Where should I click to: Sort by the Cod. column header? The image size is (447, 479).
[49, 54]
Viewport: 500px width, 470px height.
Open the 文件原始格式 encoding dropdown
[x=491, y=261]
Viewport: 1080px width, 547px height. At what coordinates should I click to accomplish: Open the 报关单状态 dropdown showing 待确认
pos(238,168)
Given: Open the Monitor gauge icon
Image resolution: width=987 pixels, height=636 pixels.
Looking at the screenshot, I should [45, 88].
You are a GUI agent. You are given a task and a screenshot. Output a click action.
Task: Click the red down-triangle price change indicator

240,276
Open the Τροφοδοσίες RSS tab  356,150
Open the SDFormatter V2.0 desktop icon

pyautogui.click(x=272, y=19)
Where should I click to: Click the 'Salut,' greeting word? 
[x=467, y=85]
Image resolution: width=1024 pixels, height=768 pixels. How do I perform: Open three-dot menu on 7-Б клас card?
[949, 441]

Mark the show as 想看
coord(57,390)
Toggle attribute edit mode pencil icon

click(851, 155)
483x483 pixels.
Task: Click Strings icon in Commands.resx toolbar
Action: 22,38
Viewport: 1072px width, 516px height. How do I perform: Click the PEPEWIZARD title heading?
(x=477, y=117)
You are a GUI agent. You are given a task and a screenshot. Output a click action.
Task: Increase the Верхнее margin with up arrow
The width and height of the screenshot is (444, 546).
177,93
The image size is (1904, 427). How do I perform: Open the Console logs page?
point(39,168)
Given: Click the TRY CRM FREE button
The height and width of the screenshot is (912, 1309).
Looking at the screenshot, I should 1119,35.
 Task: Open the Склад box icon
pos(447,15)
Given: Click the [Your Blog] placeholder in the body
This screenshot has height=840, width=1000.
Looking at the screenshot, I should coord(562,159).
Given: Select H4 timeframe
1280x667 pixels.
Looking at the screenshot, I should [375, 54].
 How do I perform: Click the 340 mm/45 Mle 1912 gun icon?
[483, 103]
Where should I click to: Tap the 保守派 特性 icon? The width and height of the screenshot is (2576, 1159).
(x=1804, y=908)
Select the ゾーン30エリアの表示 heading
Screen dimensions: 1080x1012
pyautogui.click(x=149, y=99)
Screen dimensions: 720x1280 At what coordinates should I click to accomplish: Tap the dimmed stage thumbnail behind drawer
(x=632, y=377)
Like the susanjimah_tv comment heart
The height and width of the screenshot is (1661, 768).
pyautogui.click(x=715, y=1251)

Problem to work on
Write out once more the lines above beginning at the line with "Viewport: 1072px width, 516px"; continue through the final line and stop there.

Exercise output
Viewport: 1072px width, 516px height. How do I perform: Click the PEPEWIZARD title heading?
(x=477, y=117)
You are a GUI agent. You are given a task and a screenshot. Output a click action.
Task: Increase the Верхнее margin with up arrow
The width and height of the screenshot is (444, 546).
177,93
The image size is (1904, 427). How do I perform: Open the Console logs page?
point(39,168)
Given: Click the TRY CRM FREE button
The height and width of the screenshot is (912, 1309).
Looking at the screenshot, I should 1119,35.
 Task: Open the Склад box icon
pos(447,15)
Given: Click the [Your Blog] placeholder in the body
This screenshot has height=840, width=1000.
Looking at the screenshot, I should coord(562,159).
Given: Select H4 timeframe
1280x667 pixels.
Looking at the screenshot, I should [375, 54].
 How do I perform: Click the 340 mm/45 Mle 1912 gun icon?
[483, 103]
Where should I click to: Tap the 保守派 特性 icon? The width and height of the screenshot is (2576, 1159).
(x=1804, y=908)
Select the ゾーン30エリアの表示 heading
Screen dimensions: 1080x1012
pyautogui.click(x=149, y=99)
Screen dimensions: 720x1280 At what coordinates should I click to accomplish: Tap the dimmed stage thumbnail behind drawer
(x=632, y=377)
Like the susanjimah_tv comment heart
The height and width of the screenshot is (1661, 768).
pyautogui.click(x=715, y=1251)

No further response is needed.